Край Мира во всех отношениях был спокойней, и Маан сознательно задержался здесь. Он заслужил отдых, хоть и не собирался оставаться здесь надолго. Он находил прорвавшие трубы с горячей, извергающей густой пар, водой, устраивался в вымытых ими за долгие годы ложбинах и принимал своеобразные ванны. Его организм не нуждался в воде, но эти ощущения были приятны, к тому же, от них на время переставали донимать его старые раны. Когда он чувствовал голод, то выбирался на поверхность и охотился. Он научился делать это осторожно и грамотно, никогда не уничтожая больше, чем было необходимо для поддержания жизни и сил. Здесь, под гнилыми трущобами, простиравшимися на много квадратных километров, было полно крыс, и Маан никогда не знал голода. Один раз ему даже попался одичавший тощий кот, вероятно каким-то образом попавший сюда с поверхности. Поколебавшись, Маан не стал трогать его. Это уродливое существо с загнанным взглядом больных желтых глаз, напомнило ему его самого.

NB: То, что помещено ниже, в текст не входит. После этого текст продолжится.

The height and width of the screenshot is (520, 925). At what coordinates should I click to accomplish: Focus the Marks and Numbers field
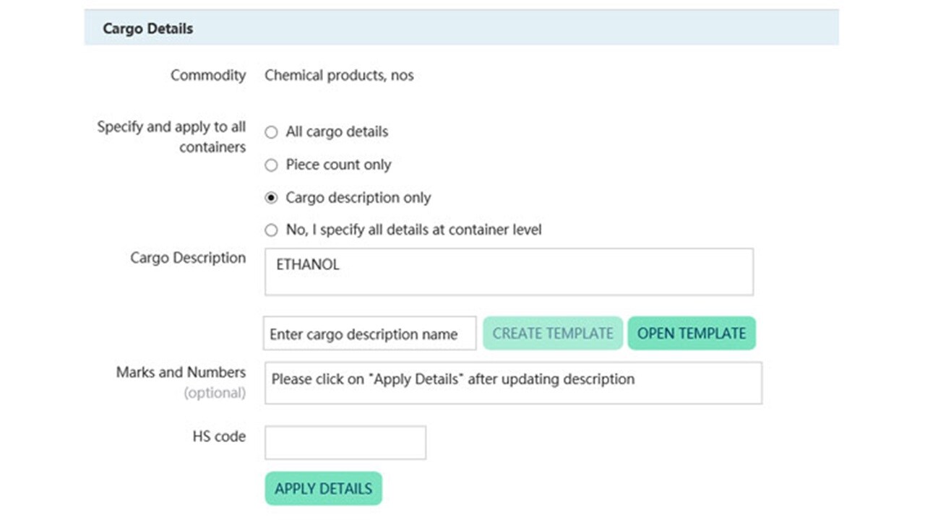click(x=513, y=383)
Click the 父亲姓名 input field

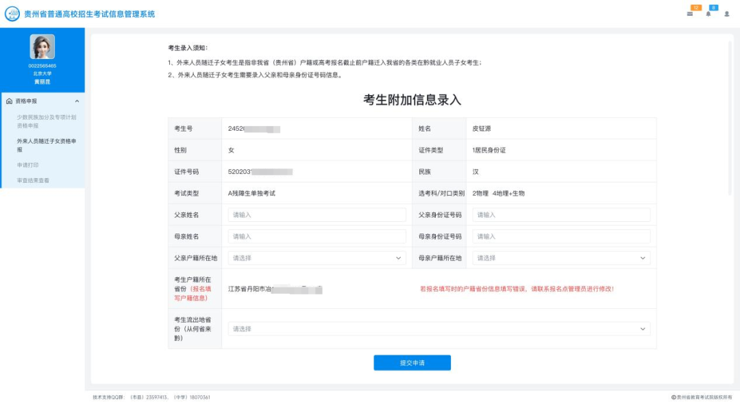click(317, 214)
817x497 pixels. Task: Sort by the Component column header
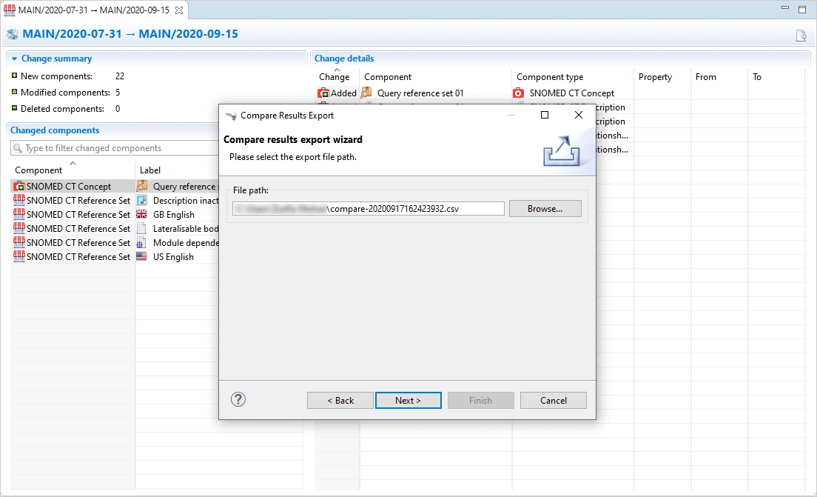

Край Мира настолько пришелся ему по душе, что Маан решил сделать его своей резиденцией, куда можно возвращаться после вылазок в шумные, залитые в бетон, центральные сектора.
Мир, в котором обитал Маан, был настолько огромен, что он не надеялся обойти и половины его за отпущенный ему срок, но, изо дня в день чертя на мысленной карте маршрут своего движения, Маан постепенно открывал его изощренную, не подчиняющуюся обычным правилам, географию. Как человечество, совершив рывок Большой Колонизации, шаг за шагом открывало Луну, испещряя новыми названиями Кратер Тихо и древнее Море Спокойствия, Маан исследовал свою собственную Луну, создавая новые названия и обозначения для рукотворных, созданных чьими-то руками, мест.